Et nous, les Européens ? Pour l’instant, nous sommes les arbitres. Étant constamment à court de muscles économiques, totalement dépourvus de moyens militaires, nous avons décidé de devenir les décideurs les plus raffinés de la concurrence cybernétique. Nous avons ainsi inventé l’ensemble de règles de protection de la vie privée le plus avancé au monde, dont les principes inspirent déjà de nombreux pays non membres de l’union européenne. Le GDPR est tellement « exigeant » et avancé dans la protection des citoyens, au moins en ce qui concerne le vide qui l’a précédé, qu’il a mérité l’accusation de « cyber-protectionnisme » de la part de diverses parties. Si une seule des GAFA était européenne, l’accusation pourrait avoir du sens, mais comme ce n’est pas le cas, tout au plus peut-on parler de la garantie envers les utilisateurs européens individuels. Mais est-ce suffisant ? Le respect de la vie privée est un aspect fondamental de notre culture, mais il n’épuise pas la sphère du risque et de la cyber-souveraineté. Au contraire, une telle vision formaliste du problème risque d’être la traduction de cette posture « négative » et libertaire, de rester attaquée sur un plan qui, pourtant, est abondamment dépassé par la pratique de la réalité, qui se déroule plutôt dans l’espace profond que les nouvelles technologies TIC ont littéralement créé. Les bots, la diffusion de fausses nouvelles, la visibilité sur les algorithmes qui régulent des fonctions désormais fondamentales pour la vie démocratique : tels sont les défis à combiner avec le respect de la vie privée. En ce moment, en pleine urgence Covid-19, le système d’information sanitaire espagnol subit une attaque de pirates informatiques6. Notre continent a-t-il un plan de défense commun contre ces attaques ?

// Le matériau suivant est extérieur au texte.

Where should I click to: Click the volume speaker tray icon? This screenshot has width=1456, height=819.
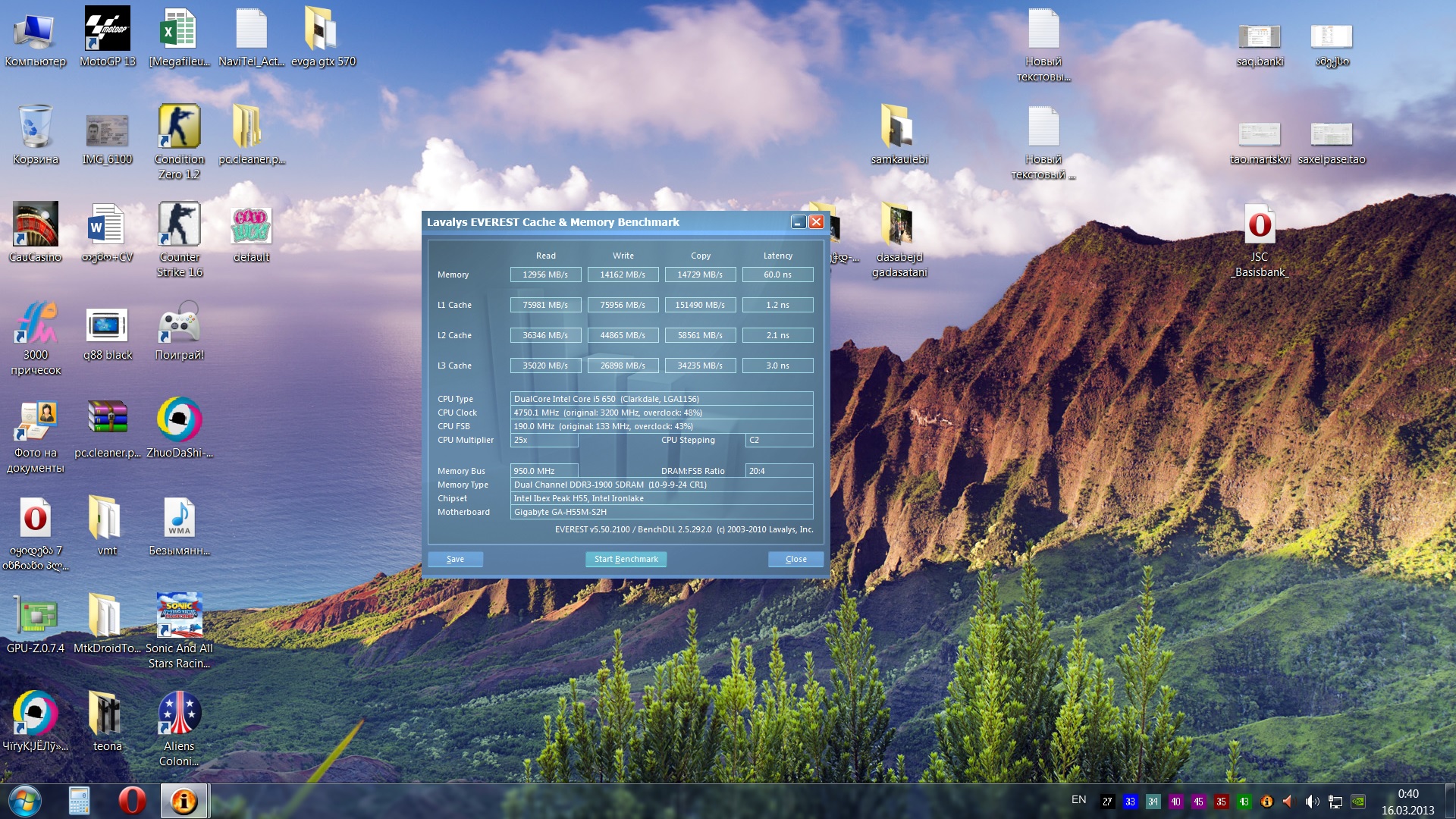pyautogui.click(x=1312, y=802)
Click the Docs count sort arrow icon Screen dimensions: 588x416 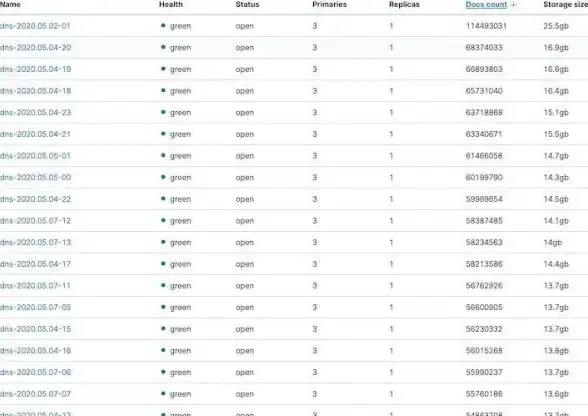(513, 5)
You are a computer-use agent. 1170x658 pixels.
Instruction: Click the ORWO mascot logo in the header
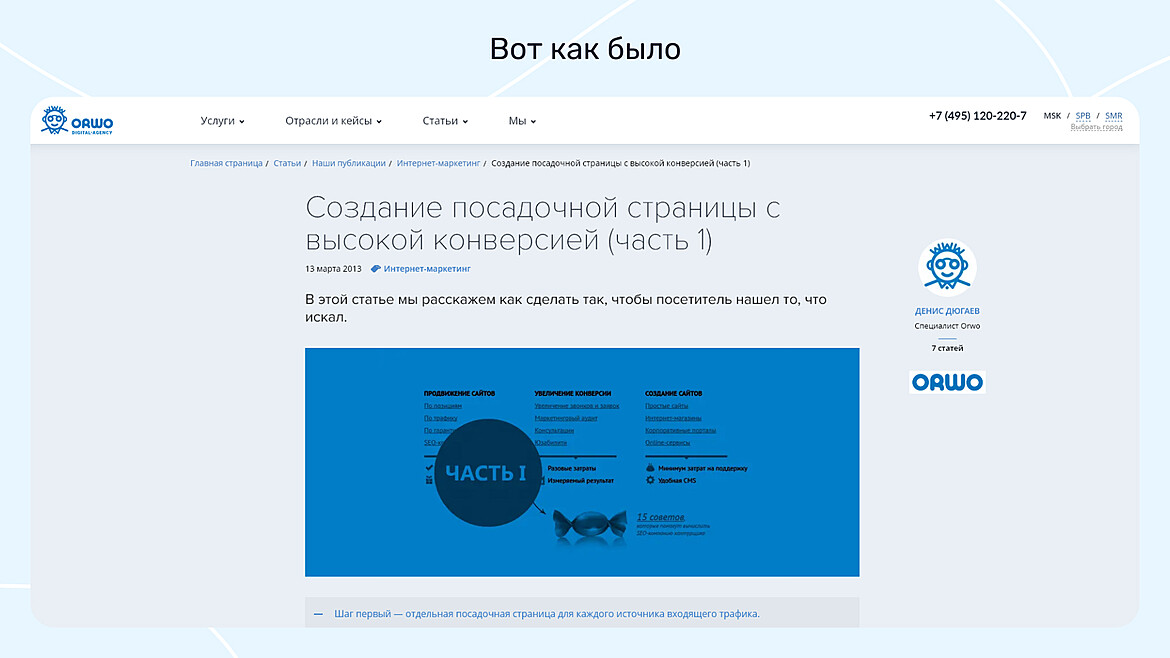[54, 120]
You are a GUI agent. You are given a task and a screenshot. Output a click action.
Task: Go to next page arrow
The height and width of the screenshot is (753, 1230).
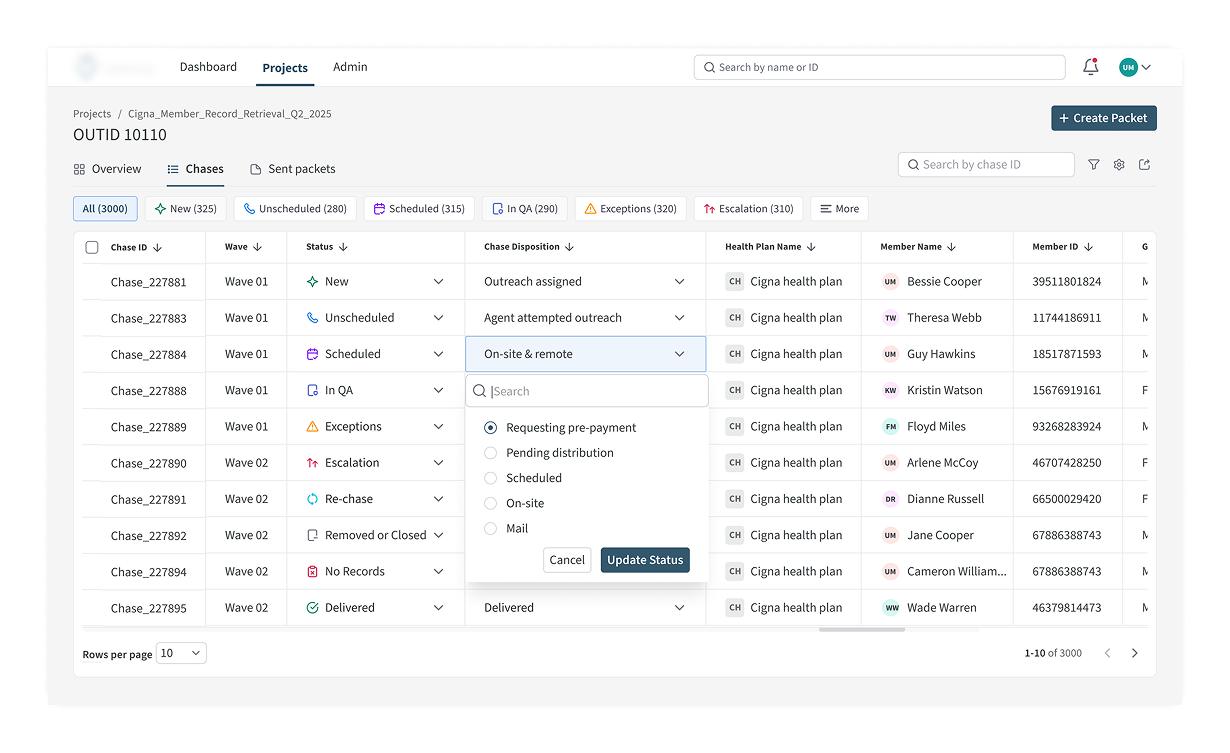pyautogui.click(x=1134, y=653)
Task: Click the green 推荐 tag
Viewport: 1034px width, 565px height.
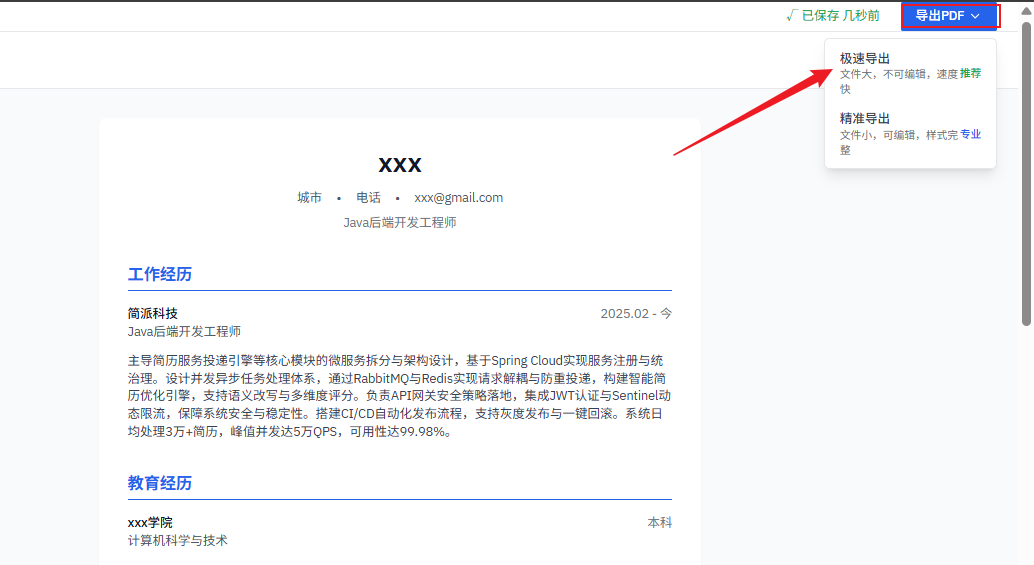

La crise actuelle, qui a commencé comme une crise sanitaire et qui dépasse rapidement tous les domaines de la vie publique et privée, peut contribuer à rendre l’Europe solide dans l’utilisation des données. Cela signifie qu’il faut mettre en place, à l’échelle géographique la plus appropriée – l’échelle pertinente – des institutions qui ont la force, l’agilité, les connaissances, la responsabilité et l’obligation de rendre des comptes pour pouvoir collecter toutes les données personnelles, sauf celles qui sont trop sensibles pour être effacées ; celles qui sont utilisables, pour être rendues à l’initiative privée ; celles qui sont utiles à la gouvernance, dans des situations de crise ou de paix, pour être exploitées avec critères et transparence pour le plus grand bien public. C’est sur cette mince ligne que tente de se déplacer l’initiative de ces derniers jours de Thierry Breton, Commissaire européen au marché unique, qui a demandé aux compagnies de téléphone de partager les données agrégées des utilisateurs afin de mieux faire face à la contagion des coronavirus au niveau européen. Mais cela signifie aussi des tribunaux spéciaux, des groupes de travail bien équipés et dotés d’énormes ressources humaines et économiques, qui endiguent l’arbitraire jusqu’ici très peu opposé des géants technologiques et des pouvoirs qui les contrôlent. Les nouvelles technologies impliquent de nouveaux défis, qui nécessitent de nouvelles institutions.

Sources
  1. KOBIE Nicole, The complicated truth about China’s social credit system, Wired, 7 juin 2019
  2. Technologie dystopique dans la série éponyme, dont le nom fait référence aux écrans omniprésents, qui nous renvoient notre reflet. Sous un angle noir, la série envisage un futur proche voire immédiat, interrogeant les conséquences inattendues que pourraient avoir les nouvelles technologies, et comment ces dernières influent sur la nature humaine de ses utilisateurs et inversement.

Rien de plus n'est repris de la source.